The resulting data frame should look like below, but with 0.????? replaced by the actual numbers.

Look under Group Cases in the dplyr cheat sheet for an example of how group_by and summarise work together.

In [None]:
# Calculating the mean proportion of deaths 
# before and after handwashing.

monthly_summary <- monthly %>% 
  group_by(handwashing_started) %>%
  summarise(mean_proportion_deaths = mean(proportion_deaths))

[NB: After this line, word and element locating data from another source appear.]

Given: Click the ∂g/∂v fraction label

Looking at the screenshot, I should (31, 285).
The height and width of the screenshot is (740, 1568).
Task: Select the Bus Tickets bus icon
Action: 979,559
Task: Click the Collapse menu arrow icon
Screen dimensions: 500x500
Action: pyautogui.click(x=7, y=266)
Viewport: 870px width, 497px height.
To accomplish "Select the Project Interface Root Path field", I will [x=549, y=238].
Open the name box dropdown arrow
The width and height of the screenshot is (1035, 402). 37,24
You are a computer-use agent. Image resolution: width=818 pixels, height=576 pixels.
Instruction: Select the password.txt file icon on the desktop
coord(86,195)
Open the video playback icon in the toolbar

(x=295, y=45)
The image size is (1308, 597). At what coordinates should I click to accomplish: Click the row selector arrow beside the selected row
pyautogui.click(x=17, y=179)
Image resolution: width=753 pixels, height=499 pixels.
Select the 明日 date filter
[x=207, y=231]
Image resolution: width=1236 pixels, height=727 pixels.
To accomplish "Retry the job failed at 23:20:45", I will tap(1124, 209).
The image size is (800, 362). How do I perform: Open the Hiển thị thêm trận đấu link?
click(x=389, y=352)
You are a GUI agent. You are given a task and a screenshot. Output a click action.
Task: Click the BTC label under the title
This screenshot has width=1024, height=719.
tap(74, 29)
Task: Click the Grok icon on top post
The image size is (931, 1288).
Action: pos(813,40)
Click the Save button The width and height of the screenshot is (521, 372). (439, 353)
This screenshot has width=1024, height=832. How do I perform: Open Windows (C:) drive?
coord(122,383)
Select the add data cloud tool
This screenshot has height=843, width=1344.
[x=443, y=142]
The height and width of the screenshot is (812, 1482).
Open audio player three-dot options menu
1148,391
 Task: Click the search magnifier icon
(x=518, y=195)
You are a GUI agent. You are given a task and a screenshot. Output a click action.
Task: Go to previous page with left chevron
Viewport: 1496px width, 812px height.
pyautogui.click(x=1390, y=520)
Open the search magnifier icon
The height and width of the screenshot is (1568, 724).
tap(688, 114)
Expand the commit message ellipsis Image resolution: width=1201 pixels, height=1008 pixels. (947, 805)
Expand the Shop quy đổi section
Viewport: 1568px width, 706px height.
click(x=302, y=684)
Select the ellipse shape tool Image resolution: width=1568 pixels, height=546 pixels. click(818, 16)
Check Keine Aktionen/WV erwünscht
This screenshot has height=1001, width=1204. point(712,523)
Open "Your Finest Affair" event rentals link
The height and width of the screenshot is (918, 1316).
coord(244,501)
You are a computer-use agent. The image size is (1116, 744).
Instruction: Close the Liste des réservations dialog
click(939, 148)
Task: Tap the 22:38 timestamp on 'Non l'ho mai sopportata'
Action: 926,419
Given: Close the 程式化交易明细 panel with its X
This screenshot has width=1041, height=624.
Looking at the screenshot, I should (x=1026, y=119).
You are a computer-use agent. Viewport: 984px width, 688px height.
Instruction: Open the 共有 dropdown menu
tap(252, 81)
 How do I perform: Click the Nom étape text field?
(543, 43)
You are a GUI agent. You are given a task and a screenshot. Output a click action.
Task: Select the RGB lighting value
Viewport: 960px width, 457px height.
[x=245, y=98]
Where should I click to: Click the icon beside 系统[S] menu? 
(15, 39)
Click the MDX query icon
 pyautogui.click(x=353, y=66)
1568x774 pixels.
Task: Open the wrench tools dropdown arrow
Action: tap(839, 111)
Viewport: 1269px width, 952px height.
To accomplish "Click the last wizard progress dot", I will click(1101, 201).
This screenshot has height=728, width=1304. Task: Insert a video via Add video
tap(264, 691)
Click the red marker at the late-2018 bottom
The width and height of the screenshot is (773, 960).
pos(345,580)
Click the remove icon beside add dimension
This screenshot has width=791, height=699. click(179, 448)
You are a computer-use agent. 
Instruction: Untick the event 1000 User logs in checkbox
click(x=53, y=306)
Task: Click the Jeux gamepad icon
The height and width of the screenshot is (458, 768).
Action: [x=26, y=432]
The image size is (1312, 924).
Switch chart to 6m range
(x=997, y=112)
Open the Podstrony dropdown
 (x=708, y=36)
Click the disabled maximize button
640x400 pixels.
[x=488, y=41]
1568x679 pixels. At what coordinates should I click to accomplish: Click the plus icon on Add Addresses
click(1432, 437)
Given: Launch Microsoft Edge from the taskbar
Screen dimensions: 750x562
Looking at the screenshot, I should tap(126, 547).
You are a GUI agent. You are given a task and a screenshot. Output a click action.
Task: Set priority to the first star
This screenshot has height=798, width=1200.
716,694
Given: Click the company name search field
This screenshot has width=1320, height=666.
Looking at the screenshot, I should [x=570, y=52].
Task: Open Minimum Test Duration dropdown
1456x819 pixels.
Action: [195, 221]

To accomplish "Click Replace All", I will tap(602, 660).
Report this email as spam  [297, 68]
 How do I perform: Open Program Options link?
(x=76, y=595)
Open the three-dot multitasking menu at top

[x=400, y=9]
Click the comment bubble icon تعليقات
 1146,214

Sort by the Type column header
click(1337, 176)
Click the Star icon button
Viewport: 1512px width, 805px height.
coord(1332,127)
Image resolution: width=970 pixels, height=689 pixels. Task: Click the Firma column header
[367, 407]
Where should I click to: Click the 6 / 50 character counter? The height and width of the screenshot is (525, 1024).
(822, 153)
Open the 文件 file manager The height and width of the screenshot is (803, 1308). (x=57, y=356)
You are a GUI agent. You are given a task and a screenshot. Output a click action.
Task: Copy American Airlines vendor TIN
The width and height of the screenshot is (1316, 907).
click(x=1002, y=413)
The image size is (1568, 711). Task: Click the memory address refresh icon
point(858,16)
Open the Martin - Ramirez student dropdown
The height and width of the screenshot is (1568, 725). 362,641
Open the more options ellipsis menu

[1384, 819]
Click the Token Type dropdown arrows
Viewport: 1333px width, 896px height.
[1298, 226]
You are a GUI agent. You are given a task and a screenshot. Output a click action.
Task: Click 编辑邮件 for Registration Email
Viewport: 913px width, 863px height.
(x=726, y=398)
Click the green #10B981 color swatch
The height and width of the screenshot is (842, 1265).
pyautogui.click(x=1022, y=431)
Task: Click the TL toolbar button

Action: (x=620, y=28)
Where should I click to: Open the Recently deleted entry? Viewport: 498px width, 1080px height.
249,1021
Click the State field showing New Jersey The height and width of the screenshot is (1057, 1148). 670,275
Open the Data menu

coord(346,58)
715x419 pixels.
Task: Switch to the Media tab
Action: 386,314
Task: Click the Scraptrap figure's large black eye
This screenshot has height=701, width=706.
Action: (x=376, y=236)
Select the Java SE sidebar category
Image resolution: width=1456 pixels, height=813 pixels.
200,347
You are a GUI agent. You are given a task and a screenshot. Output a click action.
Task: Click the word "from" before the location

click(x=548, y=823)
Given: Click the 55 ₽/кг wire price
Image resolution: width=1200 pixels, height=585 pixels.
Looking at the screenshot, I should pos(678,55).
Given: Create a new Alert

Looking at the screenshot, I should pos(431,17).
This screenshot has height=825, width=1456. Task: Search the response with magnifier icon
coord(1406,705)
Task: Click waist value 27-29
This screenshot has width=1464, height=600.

# Printing out the summary.
monthly_summary

# 8. A statistical analysis of Semmelweis handwashing data
It reduced the proportion of deaths by around 8 percentage points! From 10% on average before handwashing to just 2% when handwashing was enforced (which is still a high number by modern standards). To get a feeling for the uncertainty around how much handwashing reduces mortalities we could look at a confidence interval (here calculated using a t-test).

Task 8: Instructions
Use the t.test function to calculate a 95% confidence interval around how much dirty hands increases proportion_deaths.
A t-test is a simple statistical model for the means of two groups where you have continuous measurements. The two groups we have are monthly proportion_deaths before handwashing had started and then after it was enforced. A t-test produces a lot of numbers, but what we are interested in is the confidence interval, here a measure of uncertainty around what the increase in mortality could be due to doctors not washing their hands.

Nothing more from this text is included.